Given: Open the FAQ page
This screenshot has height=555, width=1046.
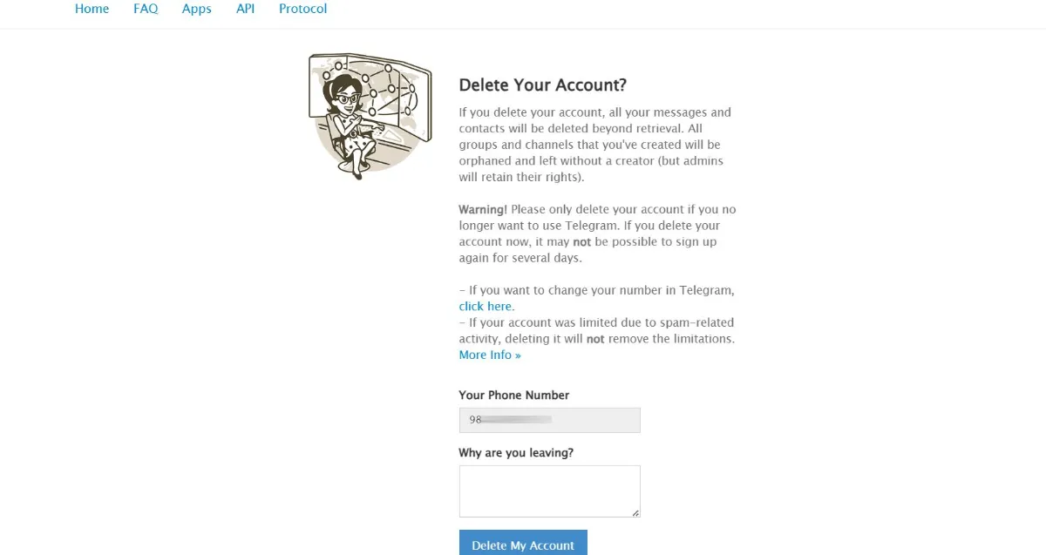Looking at the screenshot, I should tap(146, 9).
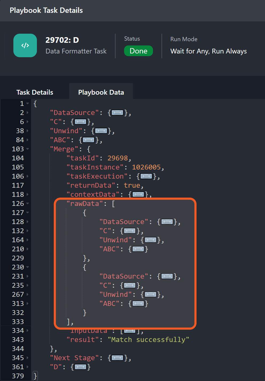Expand the collapsed Next Stage object badge
The height and width of the screenshot is (381, 265).
[117, 358]
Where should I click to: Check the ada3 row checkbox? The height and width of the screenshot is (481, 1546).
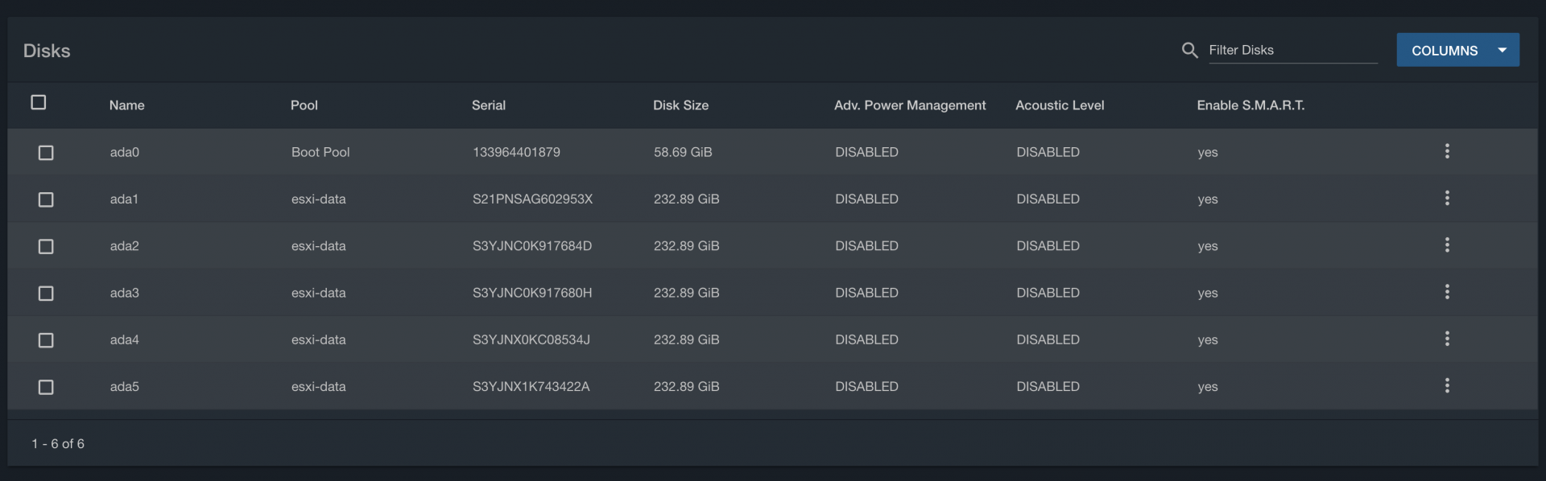(46, 294)
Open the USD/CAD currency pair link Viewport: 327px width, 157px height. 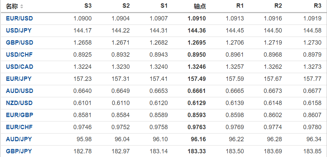point(19,67)
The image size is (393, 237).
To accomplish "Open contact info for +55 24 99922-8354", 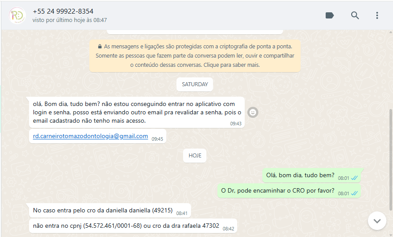I will [63, 11].
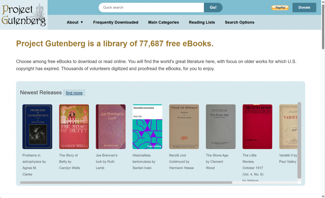Image resolution: width=325 pixels, height=198 pixels.
Task: Click the Go! search button
Action: point(213,8)
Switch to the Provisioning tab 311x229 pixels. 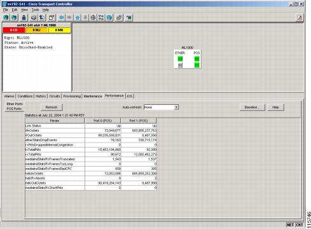coord(72,96)
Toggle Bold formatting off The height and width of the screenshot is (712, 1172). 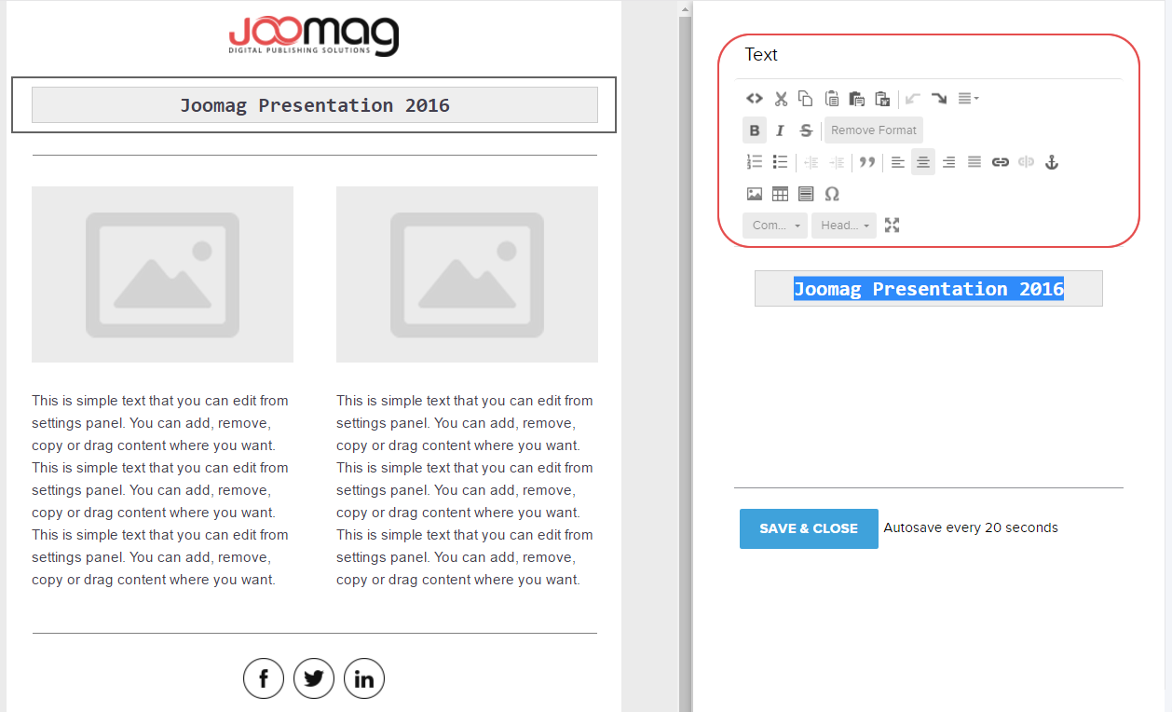tap(755, 130)
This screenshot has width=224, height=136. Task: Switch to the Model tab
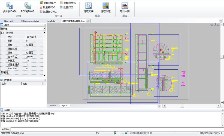(x=53, y=106)
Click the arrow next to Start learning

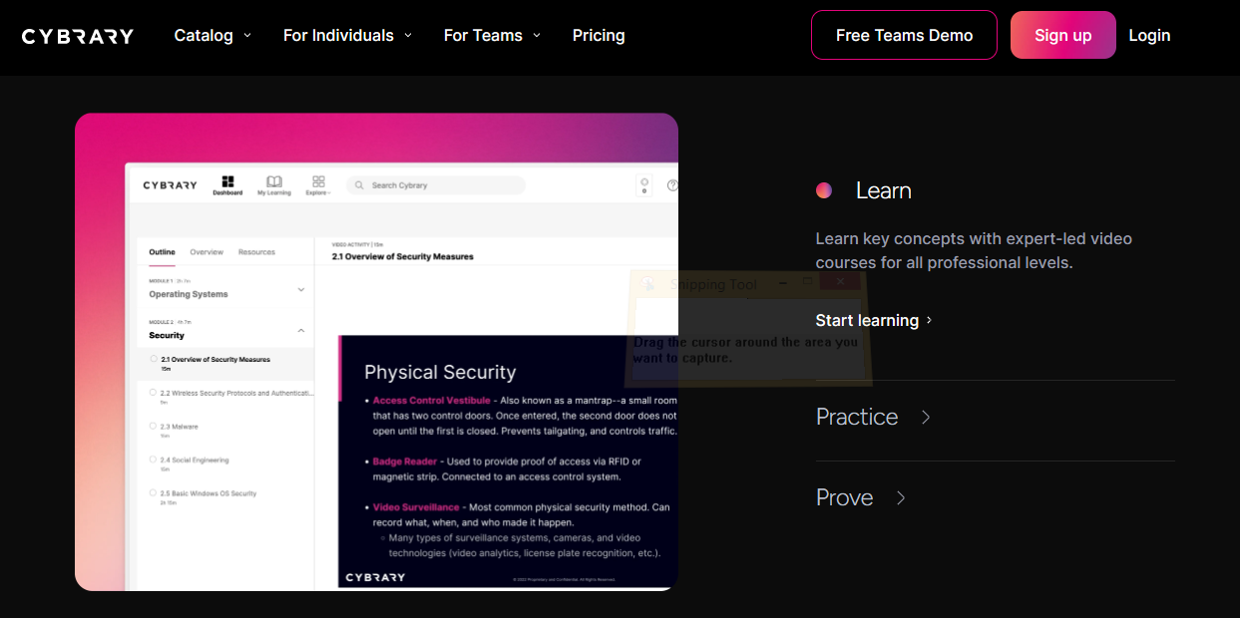click(930, 320)
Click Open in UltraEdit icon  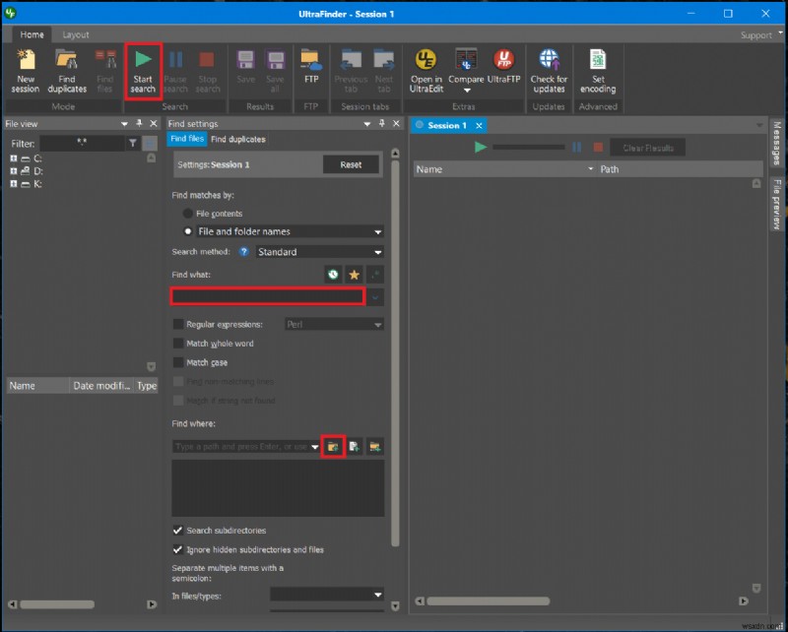[x=427, y=69]
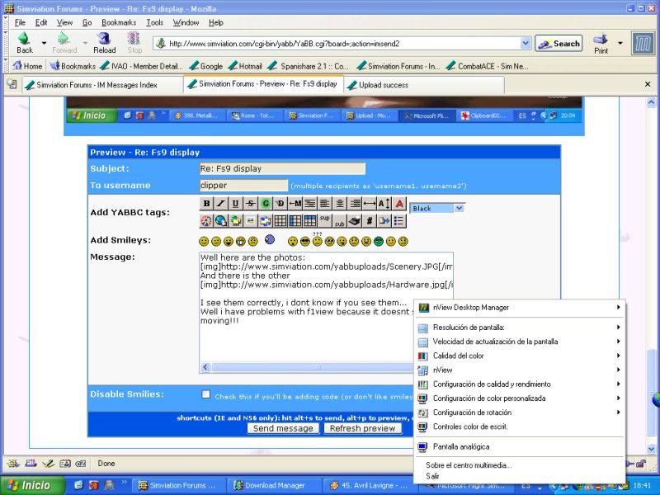Viewport: 660px width, 495px height.
Task: Insert the Underline tag
Action: pos(236,203)
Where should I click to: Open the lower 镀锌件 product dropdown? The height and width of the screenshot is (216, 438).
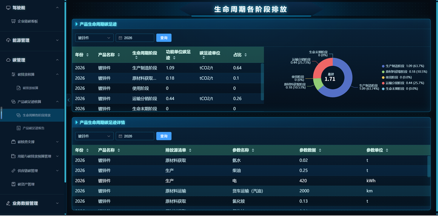(x=94, y=136)
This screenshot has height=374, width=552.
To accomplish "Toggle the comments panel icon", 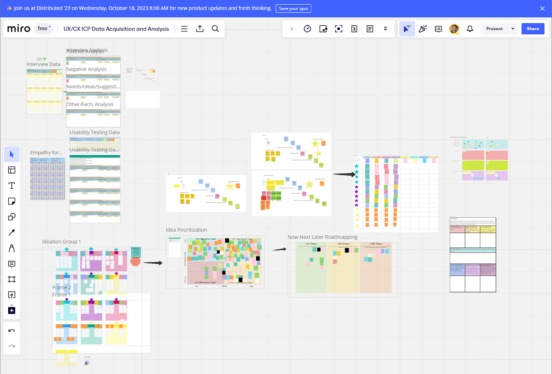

▶ _Task instructions_: Copy out every line of the material above that contains the word "This".

▶ _Problem solution_:
This screenshot has height=555, width=1046.
This screenshot has width=224, height=136. Task: Switch to the Model tab
This screenshot has height=374, width=552.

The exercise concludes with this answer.